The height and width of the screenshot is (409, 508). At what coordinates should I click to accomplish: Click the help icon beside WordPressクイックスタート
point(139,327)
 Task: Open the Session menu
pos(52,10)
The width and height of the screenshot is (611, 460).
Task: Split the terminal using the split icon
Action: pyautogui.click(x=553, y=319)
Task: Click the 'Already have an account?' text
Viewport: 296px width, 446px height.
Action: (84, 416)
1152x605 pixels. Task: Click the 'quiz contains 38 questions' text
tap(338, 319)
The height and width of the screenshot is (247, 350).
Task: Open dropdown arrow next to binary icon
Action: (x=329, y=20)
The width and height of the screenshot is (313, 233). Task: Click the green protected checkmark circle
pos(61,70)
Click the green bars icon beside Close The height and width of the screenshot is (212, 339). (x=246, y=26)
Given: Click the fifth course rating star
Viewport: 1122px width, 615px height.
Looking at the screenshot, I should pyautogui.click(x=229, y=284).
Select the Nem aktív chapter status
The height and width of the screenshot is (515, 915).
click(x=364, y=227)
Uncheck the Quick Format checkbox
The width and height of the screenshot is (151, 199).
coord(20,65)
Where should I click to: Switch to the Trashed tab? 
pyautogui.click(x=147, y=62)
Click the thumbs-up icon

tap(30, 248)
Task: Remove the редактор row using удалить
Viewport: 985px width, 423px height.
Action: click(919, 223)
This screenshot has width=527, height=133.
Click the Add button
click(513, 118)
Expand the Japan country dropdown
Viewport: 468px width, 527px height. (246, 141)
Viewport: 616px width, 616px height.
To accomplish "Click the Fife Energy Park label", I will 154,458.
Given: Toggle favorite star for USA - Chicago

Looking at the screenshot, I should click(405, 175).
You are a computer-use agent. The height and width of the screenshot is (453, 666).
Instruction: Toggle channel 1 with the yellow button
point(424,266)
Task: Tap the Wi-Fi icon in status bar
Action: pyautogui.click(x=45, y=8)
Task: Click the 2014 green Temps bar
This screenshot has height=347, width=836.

======

Take from the listing above each line in which the string "This" is found.

This screenshot has width=527, height=133.
This screenshot has height=347, width=836.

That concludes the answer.